Siano benvenuti i cinesi nel calcio italiano e in futuro siano accolti a braccia aperte tutti quegli stranieri che decideranno di mettere moneta sonante sullo sport nazionale. La China Railway Construction Company (Compagnia cinese di costruzione delle ferrovie e colosso di proprietà statale), che investe 70 milioni di euro nell'Inter e ne diventa il secondo azionista con il 15%, è un primo passo: il presidente nerazzurro Massimo Moratti ha detto che serviranno a costruire un nuovo stadio entro il 2017. Questa è la strada: dare gambe solide a un gigante - il calcio tricolore - dai piedi d'argilla.

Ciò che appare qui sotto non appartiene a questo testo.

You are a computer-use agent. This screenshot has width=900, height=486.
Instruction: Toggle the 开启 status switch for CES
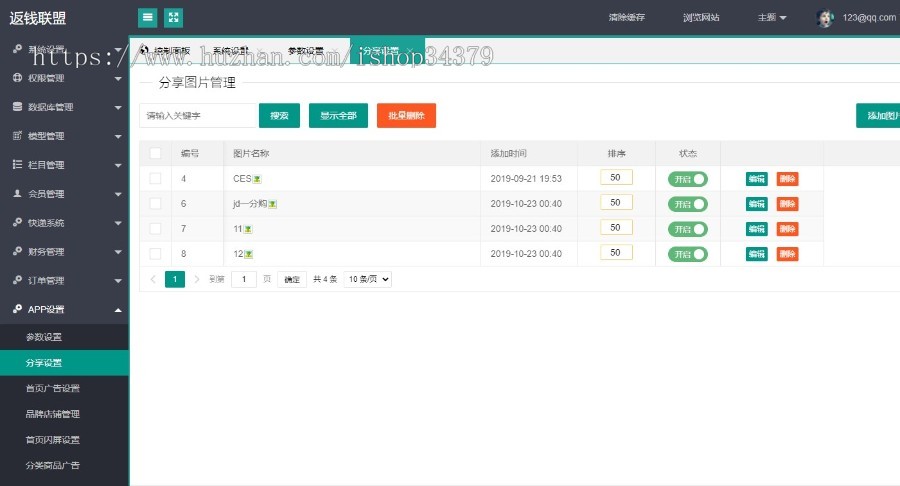[x=687, y=179]
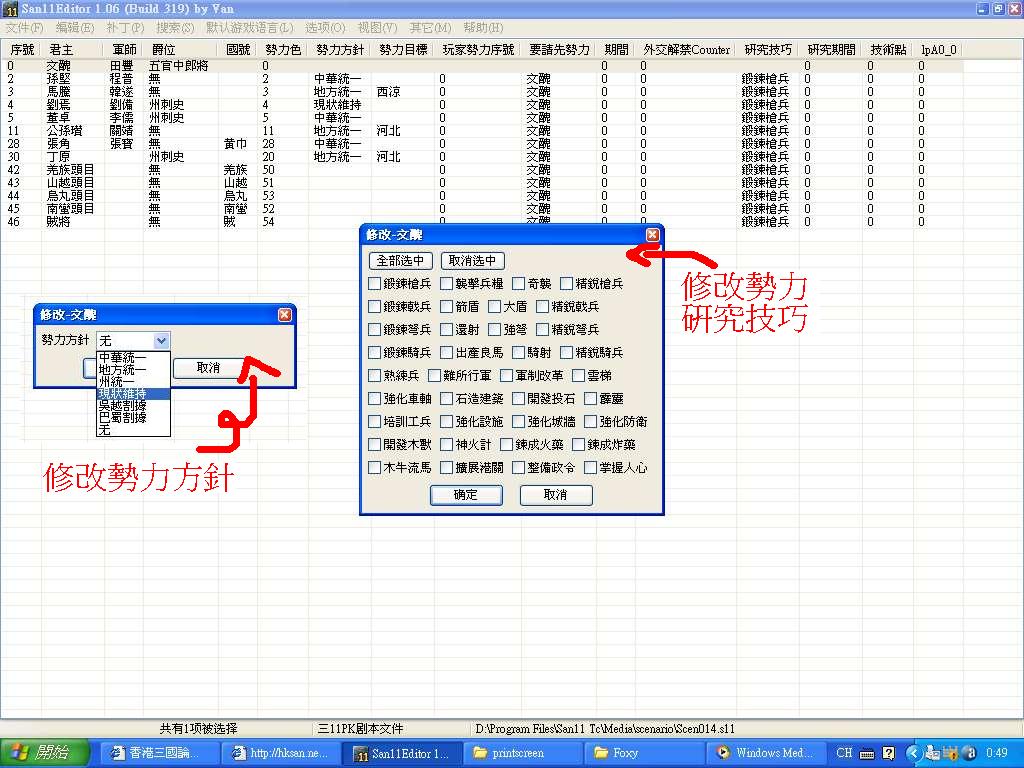Viewport: 1024px width, 768px height.
Task: Close the 研究技巧 checkbox dialog with X
Action: (x=652, y=235)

Il nostro pallone, povero di talenti in casa e di denari in cassa, non imiti il Chelsea: Roman Abramovic ha acquistato il club inglese nel 2003, credeva di vincere tutto e subito. Ha comprato e stracomprato giocatori fortissimi di ogni dove. Tanto i miliardi di rubli gli escono dalle tasche: poi, si spaccavano, come si è spaccato lo spogliatoio. Ha aspettato nove anni per vincere (e ai rigori) la Champions League.
L'Italia non può permettersi tanta miope tracotanza. Già ci siamo ubriacati coi soldi delle pay tv, e sappiamo com'è andata. Solo gli stadi di proprietà daranno fondamenta solide ai bilanci delle società perché nessun tackle - a differenza di quanto può accadere ai calciatori - li metterà a rischio. La Juventus, dallo scorso settembre, gioca nell'impianto di proprietà: nella passata stagione ha incassato dallo stadio una trentina di milioni di euro. Cioè quasi metà dell'investimento cinese sull'Inter con la differenza che lo stadio frutta ogni anno 30 milioni, i soci cinesi chissà. Non serve più andare a lezione dai maestri inglesi, i maestri siamo noi. Juventus docet.